Finished sail transported to customer.

If you’re like me and got lost in the above list at “resin-impregnated” and tuned back in at “fitted with ropes,” that’s okay. The key takeaways are that these sails are stiffer, more durable, more resistant to stretch, faster, and more efficient than the last generation of sails; they look and act like sails, but perform like foils. And because they are “consolidated” rather than “laminated,” there’s no delamination.

NORDAC cruising sails in action in the BVI.

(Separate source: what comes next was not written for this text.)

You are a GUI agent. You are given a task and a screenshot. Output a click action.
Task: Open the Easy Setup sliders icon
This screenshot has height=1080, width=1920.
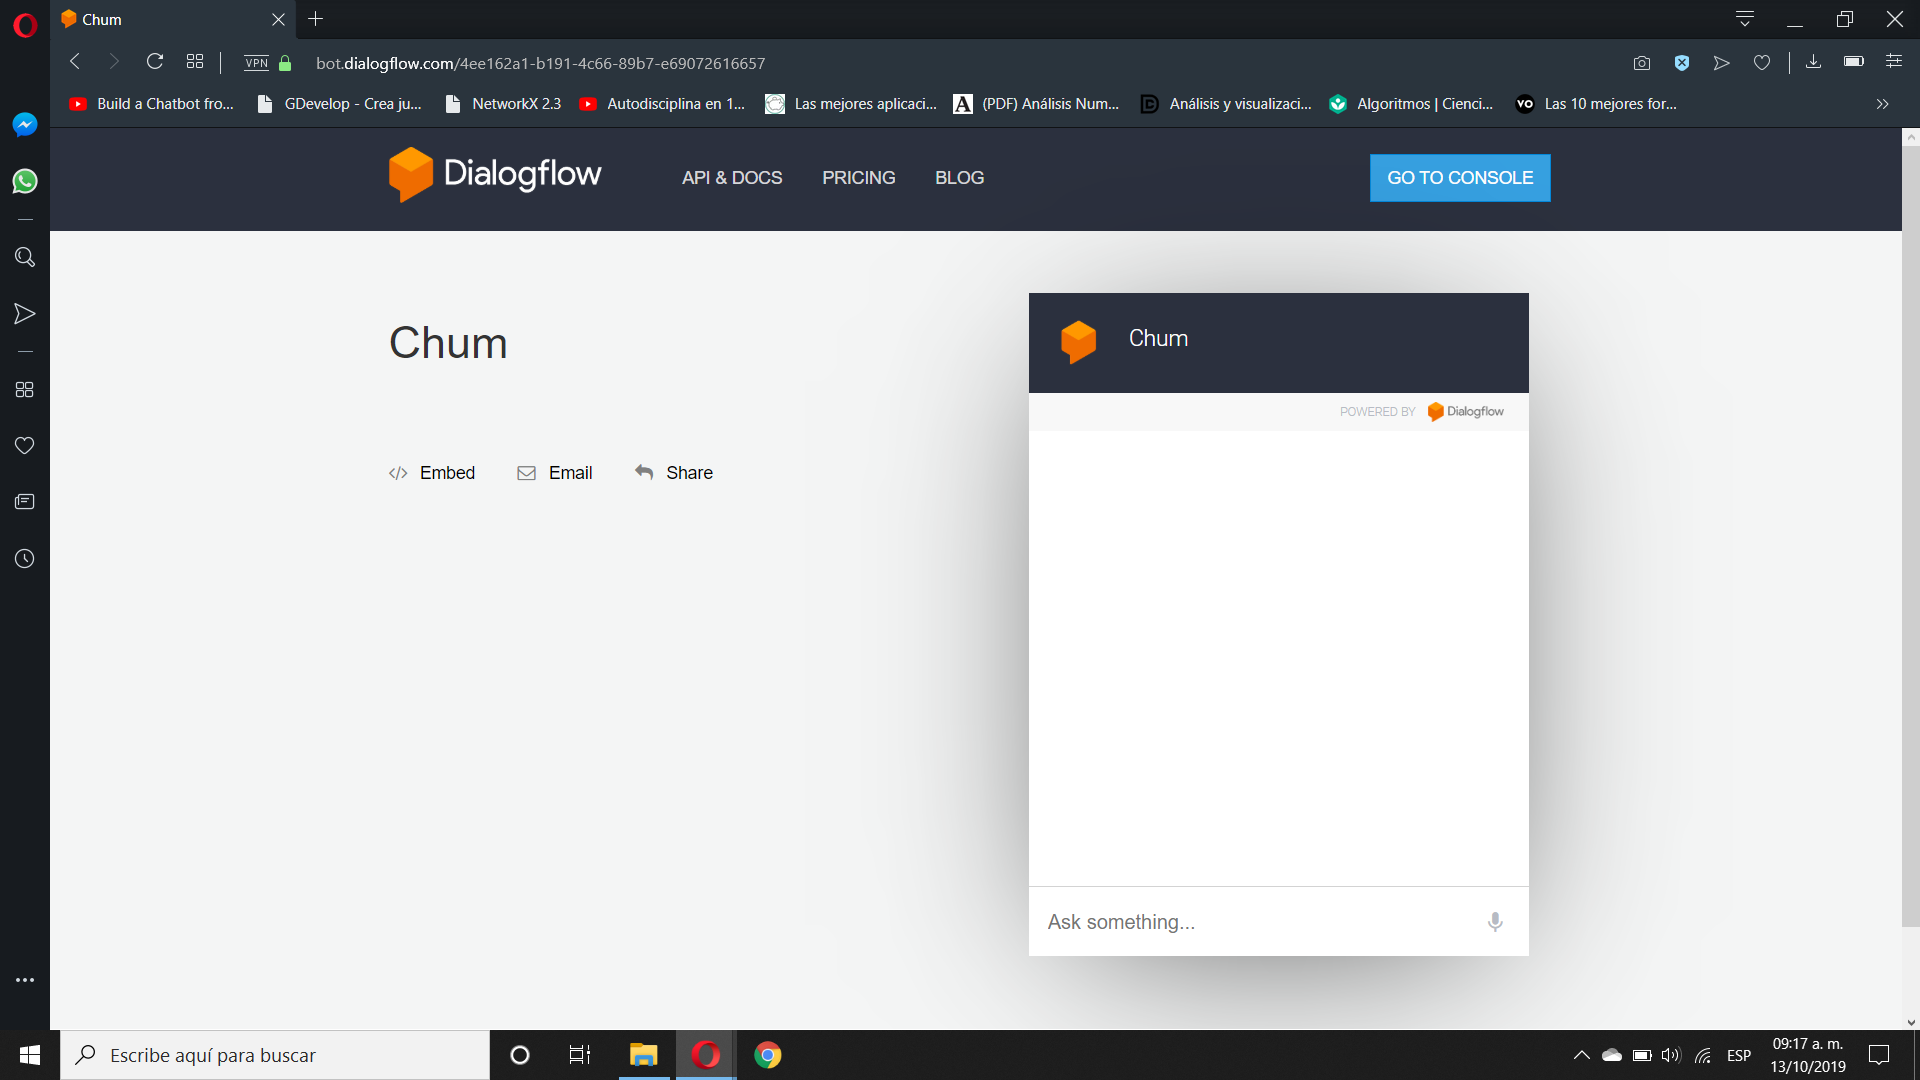click(1894, 62)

Five out of six of the Volvo Ocean Race entries in the 2010 edition had 3Di sails on them, and name a significant top-tier distance event in the last two years—singlehanded around-the-world record runs, Transatlantic, Fastnet, Sydney Hobart, Newport to Bermuda, Caribbean 600—and you will find boats with 3Di sails that have racked up first-place finishes.  

North Sails’s Minden factory is not run by robots. Although high-tech machinery fills each room and it’s all computer-driven, there are 130 employees at the plant (the population of Minden is only 3000). There’s a giant sewing machine and a guy in the “pit” and a sail hung on the wall labeling “clew,” “tack,” “leech,” and the like. As high tech as the process is, you recognize that you’re in a sailmaking facility and are warmly greeted by those working hard to help you (and your superyachting friends) sail fast.

Need more beer (coolers)
When showing us the secret tape area and discussing the strength of the materials, Brian explained how they used the same components as some bullet proof vests; although, he advised not testing the bullet-stopping theory on your new sails. The tape is cut into rolls with a 75-day shelf life. They are refrigerated in a gigantic cooler (a “wasted beer cooler” says Brian). Within 12 days they get moved to the tapehead area. 

Filament tapes are robotically assembled into sail sections.

When we arrived in this area, they were assembling sail sections for a 78-foot Italian yacht for customers in Spain. The sail took up three tapeheads; each are about two tennis courts long and 16 feet wide. Brian explained that if the boat is large enough, its sail material may be spread out on all seven tapeheads.

The finishing area, where sails are outfitted with batten compartments, grommets, telltales, and graphics, is also in building #2. Sails must be transported to #1 for molding and curing before returning to #2 if not sent as “blanks” to another location around the world for finishing. This means that sails and the operations manager go back and forth quite a bit. Brian travels between buildings five or six times per day.

Also in #2, there’s an engineering department and in-house lab to test stress and structural components of materials and a maintenance department. 

North Sails Nevada general manager Per Andersson, SpinSheet's Molly Winans, and operations manager Brian Loshbough, who gave us our tour.

Of molds and popcorn
We headed back to building #1 to visit the molding department. These sails are not laminated; they are consolidated, molded, and cured. One of the weirdest and most interesting parts of our tour was seeing a sail being molded by 240 pneumatic lifters. Brian gave us a heads up that it was going to sound like a giant Jiffy Popcorn machine, and he was right. Pop-pop-pop-pop, and right before our eyes in a matter of minutes, a headsail for a 68-foot Baltic went from flat on an enormous table to curved to the sail’s precise flying shape, as if a giant, sleeping animal breathed in the air and came to life.

Despite the high tech nature of the place, some of it looks exactly as you'd expect.

What astonished me was the size of these sails being made. Ask yourself this: how heavy is your mainsail and how many people does it take to lift it? Now, imagine that you had a Frers 138 with a luff measuring 105 feet. How many beefy crew members would you need to transport that? Brian noted that some of the larger sails have weighed up to 3000 pounds. That’s what my MINI Cooper weighs.

Sailors in the Sagebrush State 
So, why is this high-tech sailmaking plant located in this arid Nevada Valley? It’s cost-effective, roomy, dry, and close to the airport. It’s a fascinating place to visit. Thank you, North Sails, for the invitation. Thank you, Brian, for sharing your time, knowledge, and humor with SpinSheet.